Спускаться к воде мы не стали. Скалистый берег был неподвластен копытам коней, а спешиваться и идти ногами очаровательные господа не пожелали. Все были увлечены беседами и вытекающими из них последствиями. Судя по взглядам некоторых дам, от разговоров они ожидали скорейшего предложения руки и сердца. Мужчин же смущали сгущающиеся облака, темная синева на горизонте и далекие раскаты грома. Дождь медленно приближался, неся с собой долгожданную разрядку закипающей от жары атмосферы.
Копыта коней отбивали ритм по каменистой дорожке, ветер развивал вылезшие из косы пряди волос, сбивая их в кучу где-то на затылке, на губах особенно остро чувствовалась соль и влага, а вокруг было подозрительно тихо и шумно одновременно.
Я слышала о таком эффекте, как тоннельное зрение. Это когда весь мир сгущается до одного предмета, находящегося словно под софитами. Остальные же звуки, цвета и вкусы отходят на второй план, словно накрытые колпаком. Но никогда еще я не слышала о том, чтобы на фоне какого-то звука все остальные меркли. Сейчас я могла осознавать лишь шум моря. Он был шершавый, мокрый и ледяной. Эти звуки щекотали, дразнили.
Наша компания брела вдоль обрывистого берега, выстраиваясь вдоль не слишком широкой дорожки по три человека. Пока я разглядывала бушующее море, как-то незаметно вернулась к Агустини и Клоделю Арчибальду. Просто они были единственными к кому не решались примкнуть девы. Инквизиция испокон веков славилась своими способами расправы с неугодными личностями.
– Вы жили рядом с морем? – прервал тишину Агустини, разглядывая темное марево горизонта.
– В детстве у нас было поместье рядом с морем. – отозвалась я. – До тех пор, пока родители не переехали в столицу, а я не была отправлена в пансионат. Вот вы когда-нибудь были в женских пансионатах для английской знати?
– Нет, – удивленно ответил мистер Габор. – не довелось случая.
– О-о, – улыбнулась я. – вы ничего не потеряли. Четко регламентированное поведение, нерушимый устав и правила, правила, правила. Никаких исключений, красок. Запреты вслед за «леди не позволено». Море же для меня служит символом непокорности, жизни, бьющей ключом. Можете считать, что я его поклонник.
А затем, заметив тот же восхищенный, вдумчивый и до боли горький взгляд человека, вспоминающего всю свою жизнь и делающего неутешительные выводы, что и у меня, вопросила:
– А вы?
– Служил в морском флоте Арчибальдов. – отозвался Агустини. – До того, как президентом стал Габриэль. Его дед, прошлый президент, уделял огромное внимание внутренней политике. Вы тогда были совсем ребенком и не помните, сколько было проведено операций по уничтожению непокорных народов.
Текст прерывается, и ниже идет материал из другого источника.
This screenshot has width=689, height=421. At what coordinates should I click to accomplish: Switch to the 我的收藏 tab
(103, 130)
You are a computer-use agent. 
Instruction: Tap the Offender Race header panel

Я удивленно взглянула на мистера Габора. Это когда же Арчибальды, вот уже век за веком с завидным постоянством занимая место президента, опускались до военного урегулирования конфликтов? Нет, я помню историю и знаю, что в некоторых случаях военные силы планеты были вынуждены применить против граждан оружие. Иначе просто было невозможно. На востоке однажды произошло восстание террористов, грозившее вылиться в глобальную катастрофу для планеты. Брат восстал против брата, террористы не щадили ни детей, ни стариков, ни женщин. Побуждаемые своими абсурдными убеждениями, они устроили настоящий Армагеддон. Их остановили. Тогда было много крови, но дальнейшая политика президентов отличалась завидным гуманизмом.
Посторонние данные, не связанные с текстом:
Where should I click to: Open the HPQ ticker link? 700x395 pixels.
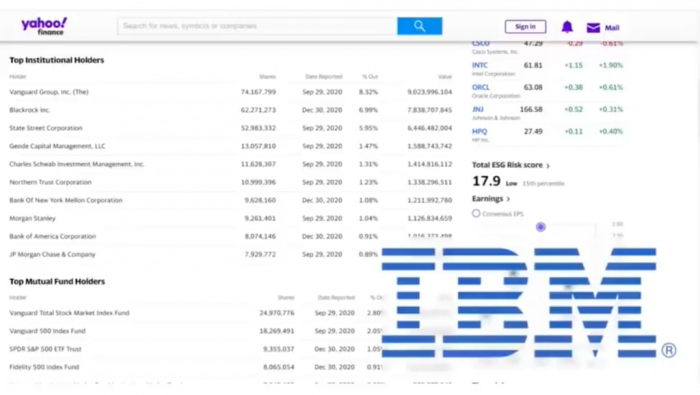pos(479,132)
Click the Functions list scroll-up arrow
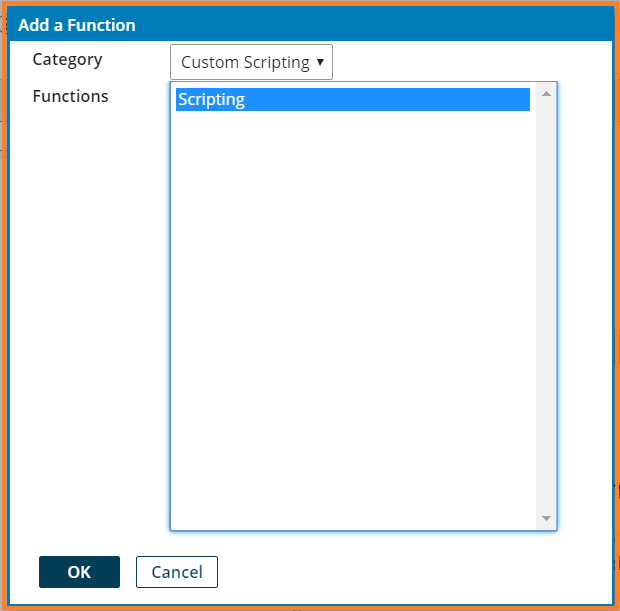 (546, 94)
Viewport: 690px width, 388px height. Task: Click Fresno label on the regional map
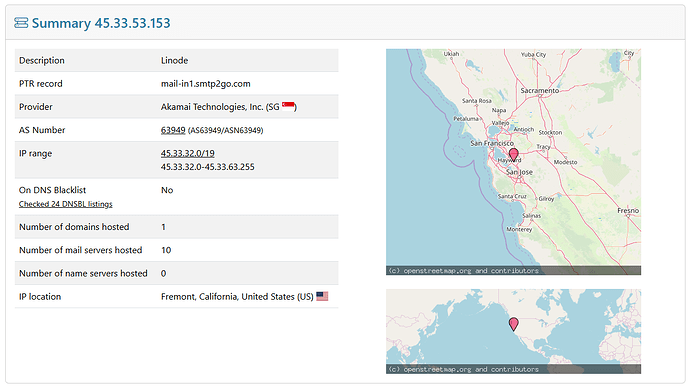(628, 210)
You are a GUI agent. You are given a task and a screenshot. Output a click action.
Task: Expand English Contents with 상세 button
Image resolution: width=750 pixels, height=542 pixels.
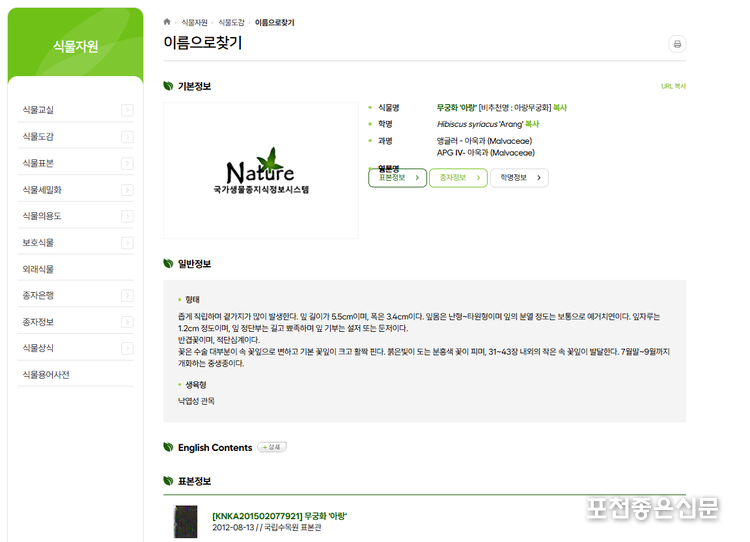tap(272, 447)
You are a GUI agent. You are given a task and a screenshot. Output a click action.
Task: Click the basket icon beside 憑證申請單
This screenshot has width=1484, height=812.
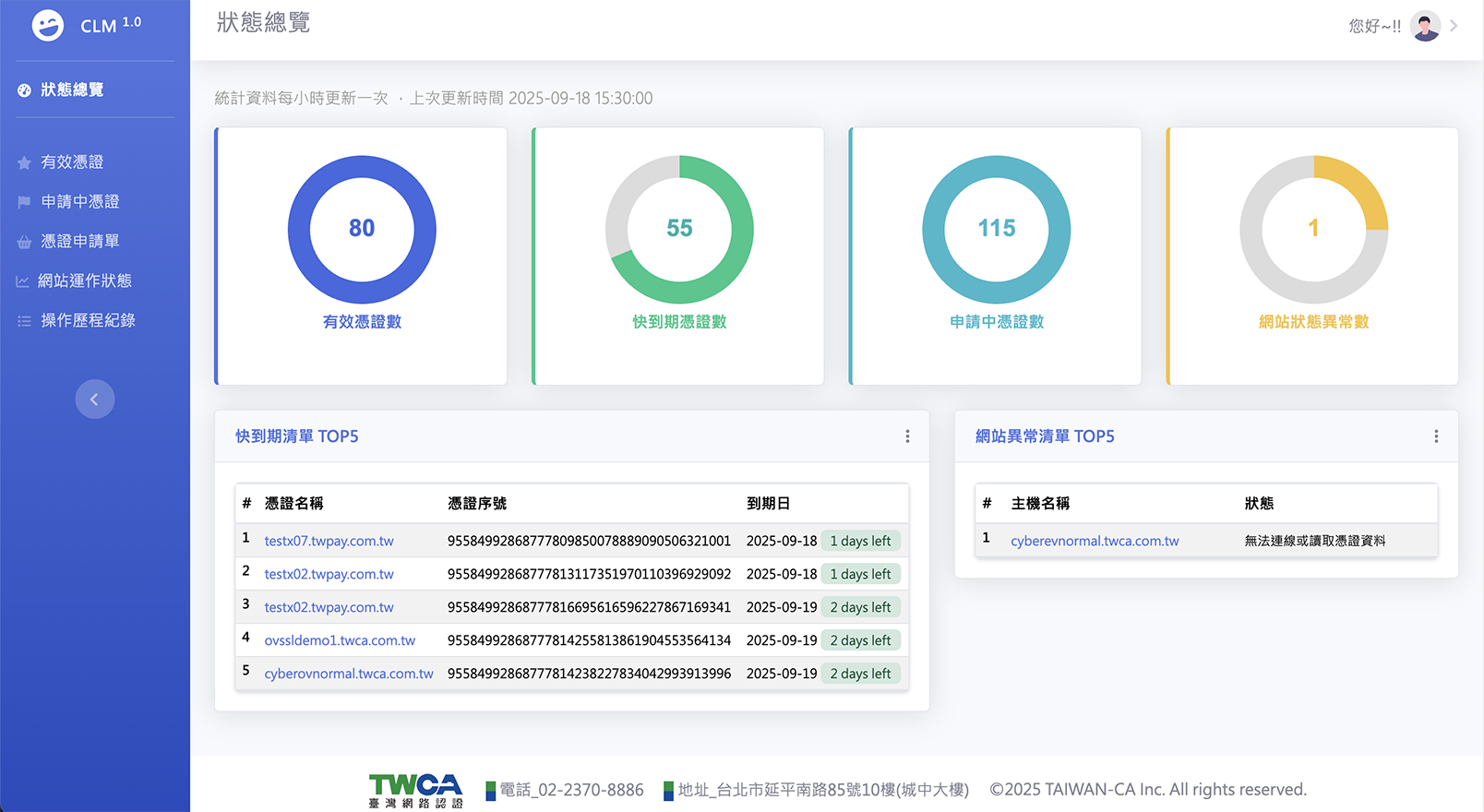(24, 242)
– Удивлены? Да, эти операции не преподают в университетах, о них не рассказывают на уроках. – хмыкнул Агустини. – Возможно, когда-нибудь в будущем, когда наше поколение умрет и на замен нам придут другие, способные принять и понять. Вы наверняка сейчас вспомнили о восстании революционеров?
Я лишь кивнула, соглашаясь.
– К сожалению, это не единственный случай их восстания. Вспышки были и до этого, и после. Но до тех пор, пока их удается глушить малыми силами, правительство не распространяется о том, что не брезгует применять оружие против своих граждан. – произнес мистер Габор, кинув на меня ожидающий реакции взгляд. Но я молчала, смотрела на мужчину и ждала продолжения.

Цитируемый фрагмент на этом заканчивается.